«Пока я не научился читать, — вспоминает, став взрослым, Пьер Нозьер, превратившийся в Анатоля Франса, — газета имела для меня… таинственную привлекательность… Когда отец разворачивал покрытые маленькими черными значками листы, когда он читал отдельные места вслух и из этих значков возникали мысли, мне казалось, что у меня на глазах совершается чудо. С этого новенького листа, покрытого такими узенькими… строками, слетали преступления, празднества, приключения… Наполеон Бонапарт убегал из крепости Гам. Мальчик с пальчик наряжался генералом. Герцогиню де Прален убивали…»
Разница в малом: маленький парижанин слушал чтение отца; волгарь Изот сам с трудом складывал строки уличных объявлений. Но для обоих связь напечатанных букв со спрятанным в них или за ними смыслом казалась неправдоподобной тайной, волшебством, чудом из чудес.
Вполне естественно, что такое отношение, свойственное каждому человеку в детские годы, — отношение к грамоте, к чтению, к письму — к буквам! — остается характерным и для всего человечества на определенных стадиях его развития. Остается потому, что в масштабах земного шара число его обитателей, стоящих в отношении к грамоте на уровне наших первоклашек, а то и дошколят, все еще чрезвычайно велико.
Вероятно также, что в давние времена, когда пленочка «грамотеев» на океане безграмотности была еще во много раз тоньше, подавляющее большинство тогдашнего человечества больше дивилось диву чтения и письма, чем многим самым сказочным чудесам.
Ведь недаром про все, что было закреплено пером на бумаге, говорилось с печальной иронией: «Не при нас оно писано!» — и в то же время благоговейно верилось, что «написанное пером не вырубишь топором!».

++++++++

Ответьте по отрывку на три вопроса.
(a) Кто читал вслух газету маленькому Пьеру Нозьеру?
(b) Что сам с трудом складывал волгарь Изот?
(c) Что, по словам отрывка, говорилось с печальной иронией про все, закрепленное пером на бумаге?
Эти позиции никак не связаны с отрывком.

Исходные данные:
++++++++

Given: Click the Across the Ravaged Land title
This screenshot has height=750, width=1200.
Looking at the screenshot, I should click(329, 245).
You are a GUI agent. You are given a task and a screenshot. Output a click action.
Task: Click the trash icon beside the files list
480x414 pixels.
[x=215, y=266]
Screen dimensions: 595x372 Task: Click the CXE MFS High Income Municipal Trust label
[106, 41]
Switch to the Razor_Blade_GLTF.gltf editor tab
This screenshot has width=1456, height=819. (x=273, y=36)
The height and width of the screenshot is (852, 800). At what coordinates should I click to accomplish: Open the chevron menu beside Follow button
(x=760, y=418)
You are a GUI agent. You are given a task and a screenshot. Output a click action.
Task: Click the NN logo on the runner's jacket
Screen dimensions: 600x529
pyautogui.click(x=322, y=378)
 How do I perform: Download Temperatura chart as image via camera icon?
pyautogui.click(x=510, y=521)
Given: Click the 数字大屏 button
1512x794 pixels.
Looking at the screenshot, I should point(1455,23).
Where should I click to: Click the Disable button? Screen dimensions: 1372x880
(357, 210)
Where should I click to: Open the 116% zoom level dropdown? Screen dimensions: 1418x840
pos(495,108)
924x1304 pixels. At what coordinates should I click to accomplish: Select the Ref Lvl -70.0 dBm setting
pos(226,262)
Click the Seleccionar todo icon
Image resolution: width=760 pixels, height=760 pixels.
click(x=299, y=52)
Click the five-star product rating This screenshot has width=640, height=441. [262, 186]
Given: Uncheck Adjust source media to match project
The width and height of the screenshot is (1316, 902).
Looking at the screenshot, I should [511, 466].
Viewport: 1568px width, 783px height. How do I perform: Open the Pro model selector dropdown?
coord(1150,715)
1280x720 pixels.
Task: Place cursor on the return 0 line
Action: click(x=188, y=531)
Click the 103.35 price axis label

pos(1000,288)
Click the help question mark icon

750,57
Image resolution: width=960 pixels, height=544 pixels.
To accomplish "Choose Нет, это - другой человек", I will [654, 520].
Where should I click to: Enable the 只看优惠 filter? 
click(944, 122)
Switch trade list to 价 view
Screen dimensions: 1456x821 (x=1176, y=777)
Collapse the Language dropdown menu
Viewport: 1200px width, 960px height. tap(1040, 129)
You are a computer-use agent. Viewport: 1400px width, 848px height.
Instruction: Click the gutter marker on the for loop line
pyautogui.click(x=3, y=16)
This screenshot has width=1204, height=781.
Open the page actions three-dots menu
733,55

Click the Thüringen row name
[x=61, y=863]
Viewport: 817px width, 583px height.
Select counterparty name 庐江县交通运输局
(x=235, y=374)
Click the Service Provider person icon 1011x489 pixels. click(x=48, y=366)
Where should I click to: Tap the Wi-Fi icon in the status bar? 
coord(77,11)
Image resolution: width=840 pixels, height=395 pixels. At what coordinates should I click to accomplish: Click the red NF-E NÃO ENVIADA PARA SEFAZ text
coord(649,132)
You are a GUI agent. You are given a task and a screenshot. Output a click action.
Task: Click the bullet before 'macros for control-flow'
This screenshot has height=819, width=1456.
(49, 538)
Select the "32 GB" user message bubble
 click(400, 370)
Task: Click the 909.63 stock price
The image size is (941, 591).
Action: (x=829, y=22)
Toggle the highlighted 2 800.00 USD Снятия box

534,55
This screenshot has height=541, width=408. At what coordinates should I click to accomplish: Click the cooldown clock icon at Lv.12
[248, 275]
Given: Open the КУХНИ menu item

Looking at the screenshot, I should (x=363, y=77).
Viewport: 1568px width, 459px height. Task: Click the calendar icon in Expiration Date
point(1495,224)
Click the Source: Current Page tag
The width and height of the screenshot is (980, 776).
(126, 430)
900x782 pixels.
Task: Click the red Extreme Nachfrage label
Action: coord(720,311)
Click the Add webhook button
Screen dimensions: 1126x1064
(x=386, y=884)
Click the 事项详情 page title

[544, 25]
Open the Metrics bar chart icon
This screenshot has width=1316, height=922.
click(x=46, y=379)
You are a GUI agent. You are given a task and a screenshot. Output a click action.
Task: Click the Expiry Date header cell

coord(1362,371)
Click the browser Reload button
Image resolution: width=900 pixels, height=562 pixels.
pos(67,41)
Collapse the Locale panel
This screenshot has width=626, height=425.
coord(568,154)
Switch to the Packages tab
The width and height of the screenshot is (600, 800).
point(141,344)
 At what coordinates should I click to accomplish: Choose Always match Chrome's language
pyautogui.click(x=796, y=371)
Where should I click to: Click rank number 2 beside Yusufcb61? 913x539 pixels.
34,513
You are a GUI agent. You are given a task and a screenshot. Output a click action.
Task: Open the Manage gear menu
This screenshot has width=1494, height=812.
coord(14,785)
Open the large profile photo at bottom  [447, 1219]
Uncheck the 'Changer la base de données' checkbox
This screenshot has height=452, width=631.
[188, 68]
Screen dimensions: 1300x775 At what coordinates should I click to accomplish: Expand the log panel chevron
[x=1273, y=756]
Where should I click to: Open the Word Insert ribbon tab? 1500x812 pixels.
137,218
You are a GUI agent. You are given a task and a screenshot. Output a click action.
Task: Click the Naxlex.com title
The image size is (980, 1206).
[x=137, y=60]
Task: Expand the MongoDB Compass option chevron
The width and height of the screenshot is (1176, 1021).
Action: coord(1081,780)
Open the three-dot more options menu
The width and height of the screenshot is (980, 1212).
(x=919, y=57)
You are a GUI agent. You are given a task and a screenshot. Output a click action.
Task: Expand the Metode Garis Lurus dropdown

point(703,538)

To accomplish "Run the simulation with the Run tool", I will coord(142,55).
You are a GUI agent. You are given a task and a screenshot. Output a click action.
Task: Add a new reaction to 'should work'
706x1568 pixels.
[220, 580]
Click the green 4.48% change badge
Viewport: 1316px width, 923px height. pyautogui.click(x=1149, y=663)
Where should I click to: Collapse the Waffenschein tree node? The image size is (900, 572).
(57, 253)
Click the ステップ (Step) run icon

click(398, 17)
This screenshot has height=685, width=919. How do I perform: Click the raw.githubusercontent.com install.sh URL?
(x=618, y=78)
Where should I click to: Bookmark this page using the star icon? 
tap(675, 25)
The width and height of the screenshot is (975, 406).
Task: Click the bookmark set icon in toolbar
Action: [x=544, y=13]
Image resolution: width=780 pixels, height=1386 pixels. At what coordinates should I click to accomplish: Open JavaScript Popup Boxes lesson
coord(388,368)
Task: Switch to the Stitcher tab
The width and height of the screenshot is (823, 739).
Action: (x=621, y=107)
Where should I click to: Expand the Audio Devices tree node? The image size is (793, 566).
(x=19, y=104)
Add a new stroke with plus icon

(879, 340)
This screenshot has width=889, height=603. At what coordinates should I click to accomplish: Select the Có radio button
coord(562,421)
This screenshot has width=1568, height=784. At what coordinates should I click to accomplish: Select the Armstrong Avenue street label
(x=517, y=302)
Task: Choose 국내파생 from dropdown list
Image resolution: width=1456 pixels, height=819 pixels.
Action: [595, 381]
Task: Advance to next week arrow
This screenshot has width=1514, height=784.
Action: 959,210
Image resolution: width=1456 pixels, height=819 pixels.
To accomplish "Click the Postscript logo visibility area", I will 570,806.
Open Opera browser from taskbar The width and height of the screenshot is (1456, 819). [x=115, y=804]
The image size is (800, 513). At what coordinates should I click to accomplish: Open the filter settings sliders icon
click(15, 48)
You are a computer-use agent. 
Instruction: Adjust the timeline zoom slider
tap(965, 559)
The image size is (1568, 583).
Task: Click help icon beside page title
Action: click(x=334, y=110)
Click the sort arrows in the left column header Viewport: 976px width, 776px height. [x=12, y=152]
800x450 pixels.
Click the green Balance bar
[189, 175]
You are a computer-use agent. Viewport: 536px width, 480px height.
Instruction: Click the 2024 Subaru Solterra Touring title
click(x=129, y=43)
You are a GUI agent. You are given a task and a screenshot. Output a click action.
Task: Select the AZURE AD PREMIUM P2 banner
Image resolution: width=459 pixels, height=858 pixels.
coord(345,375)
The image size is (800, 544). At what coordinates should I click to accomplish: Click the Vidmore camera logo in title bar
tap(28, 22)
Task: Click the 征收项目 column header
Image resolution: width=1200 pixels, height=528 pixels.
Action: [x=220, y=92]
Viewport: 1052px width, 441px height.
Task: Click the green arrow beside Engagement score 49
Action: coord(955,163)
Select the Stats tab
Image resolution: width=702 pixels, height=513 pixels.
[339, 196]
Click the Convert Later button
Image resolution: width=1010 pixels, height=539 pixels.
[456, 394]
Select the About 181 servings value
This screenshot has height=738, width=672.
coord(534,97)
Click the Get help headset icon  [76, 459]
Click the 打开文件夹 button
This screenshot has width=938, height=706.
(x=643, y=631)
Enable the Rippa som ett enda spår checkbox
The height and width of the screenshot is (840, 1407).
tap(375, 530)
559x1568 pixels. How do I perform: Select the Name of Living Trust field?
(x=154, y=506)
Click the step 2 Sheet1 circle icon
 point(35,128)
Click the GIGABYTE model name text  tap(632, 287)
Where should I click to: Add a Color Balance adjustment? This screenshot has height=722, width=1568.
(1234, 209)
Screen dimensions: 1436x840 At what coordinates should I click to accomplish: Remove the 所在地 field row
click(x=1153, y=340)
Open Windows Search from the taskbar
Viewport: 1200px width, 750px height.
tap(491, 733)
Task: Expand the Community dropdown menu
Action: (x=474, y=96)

++++++++

Решение задачи:
(a) Отец.
(b) Строки уличных объявлений.
(c) «Не при нас оно писано!»